§ TASK OBJECTIVE:
List each line of the material that includes the string "action".

━━━ SOURCE DATA ━━━

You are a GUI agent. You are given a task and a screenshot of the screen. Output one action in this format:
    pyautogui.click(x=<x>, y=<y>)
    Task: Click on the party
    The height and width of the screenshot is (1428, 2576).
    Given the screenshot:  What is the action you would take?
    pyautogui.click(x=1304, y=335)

━━━

§ WRITTEN REPLY:
You are a GUI agent. You are given a task and a screenshot of the screen. Output one action in this format:
    Given the screenshot:  What is the action you would take?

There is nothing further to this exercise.